Saved entries
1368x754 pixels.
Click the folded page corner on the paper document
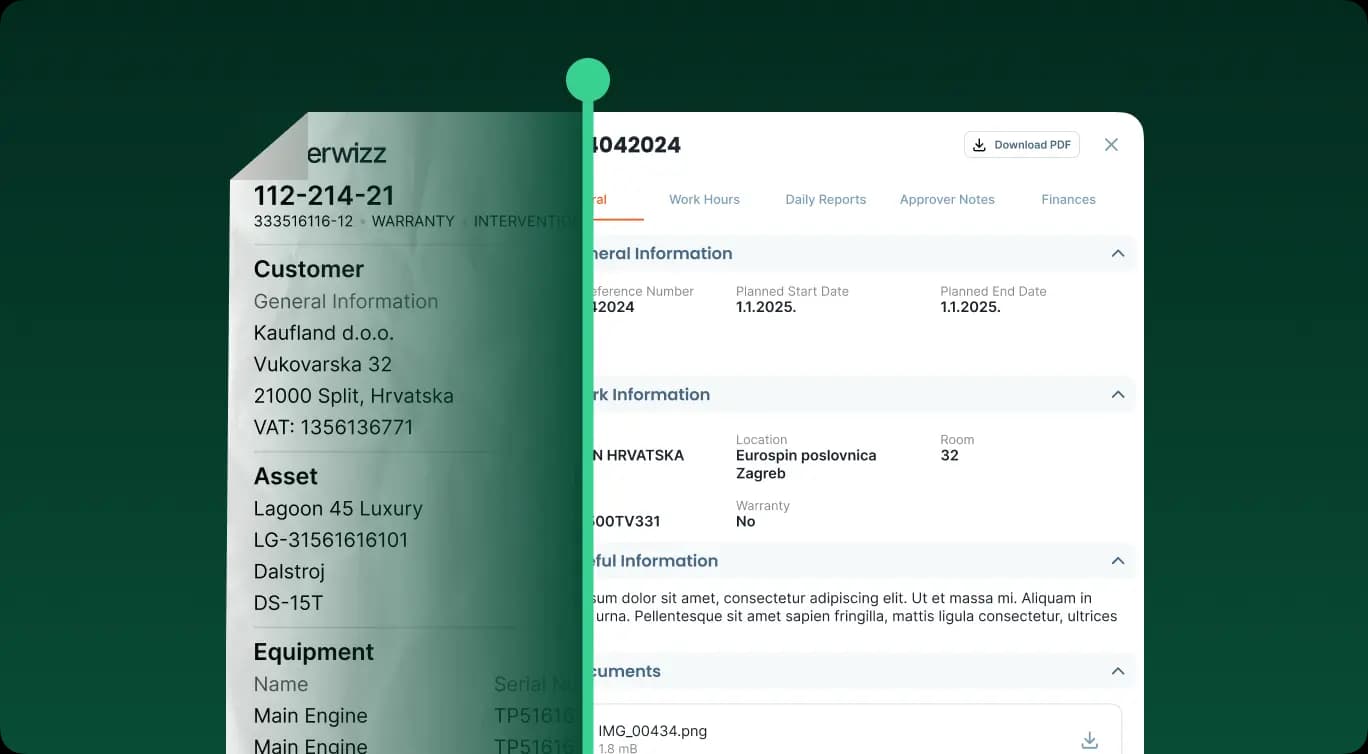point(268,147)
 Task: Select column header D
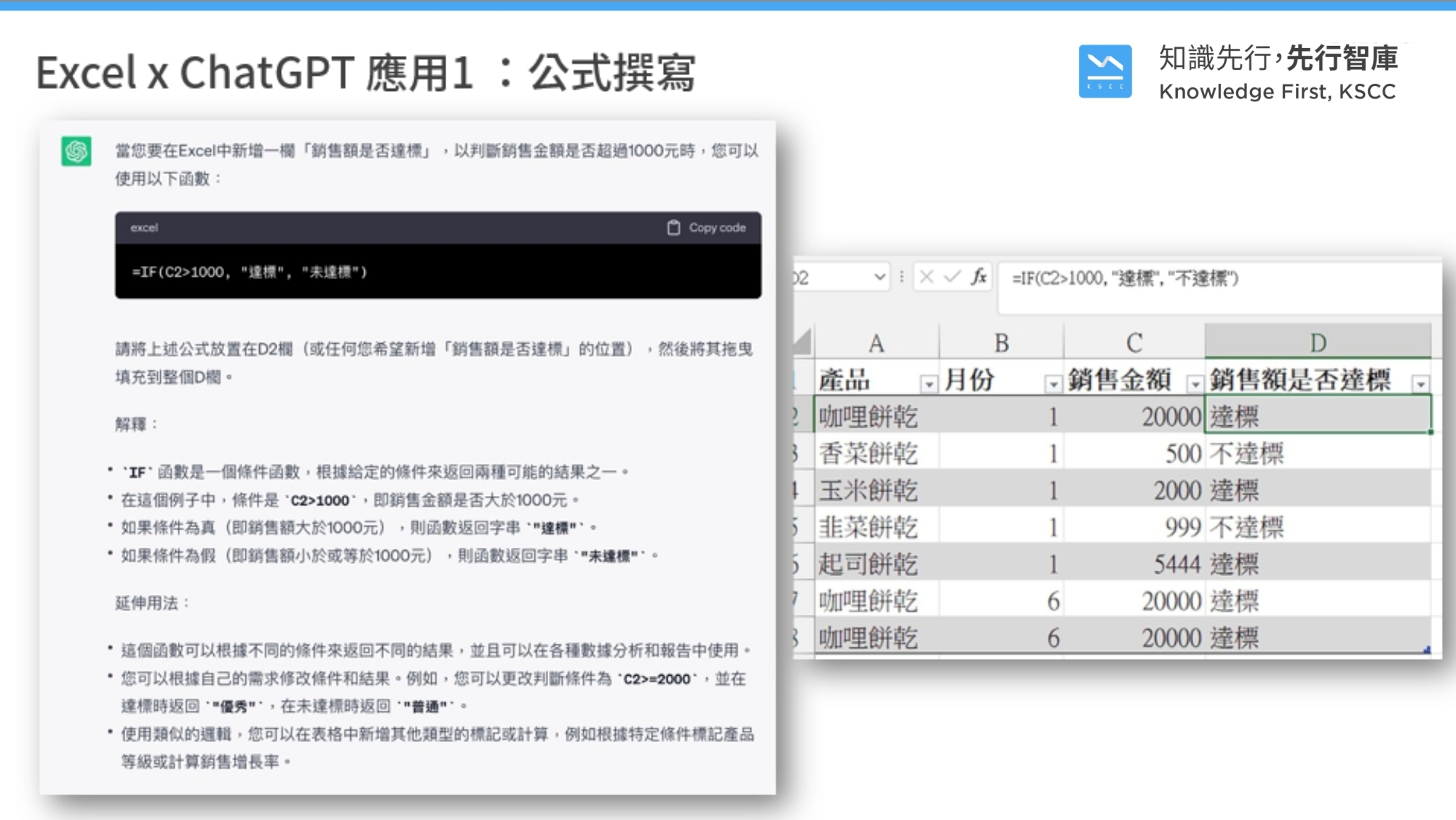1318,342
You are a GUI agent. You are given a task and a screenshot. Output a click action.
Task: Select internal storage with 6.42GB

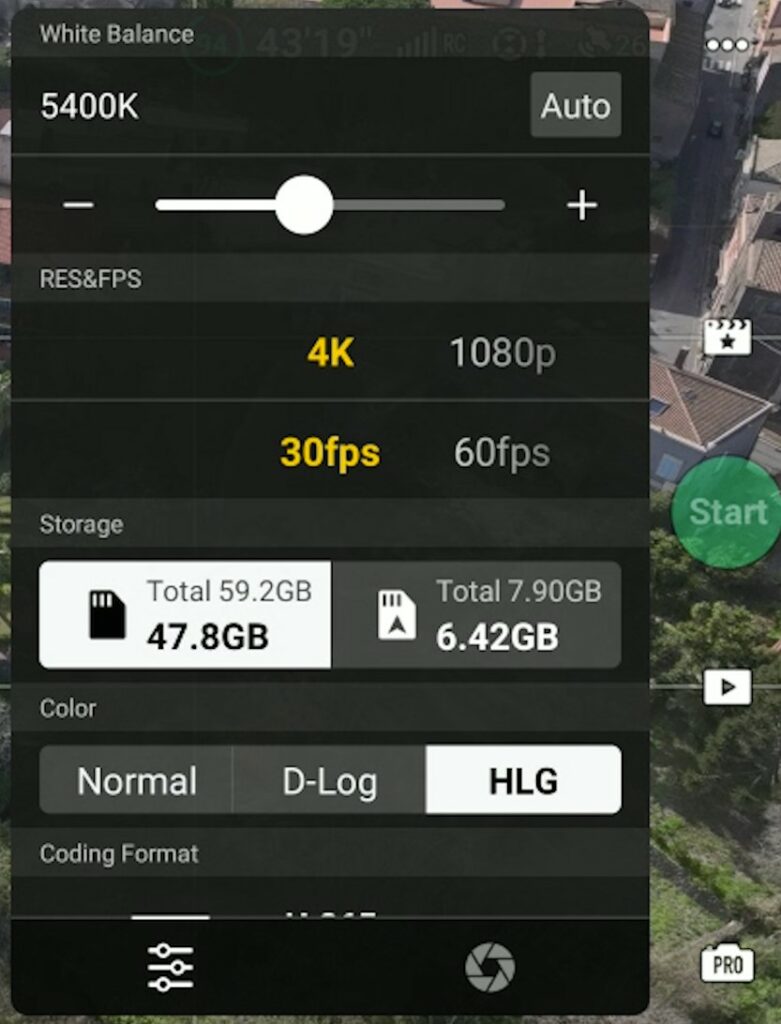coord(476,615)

Directions for this task
Your task is to transcribe all of the records precisely, with no images included.

Solution below
1368x754 pixels.
Click the folded page corner on the paper document
point(268,147)
 Task: Select column header D
1318,342
You are a GUI agent. You are given a task and a screenshot. Output a click action.
Task: Select internal storage with 6.42GB

coord(476,615)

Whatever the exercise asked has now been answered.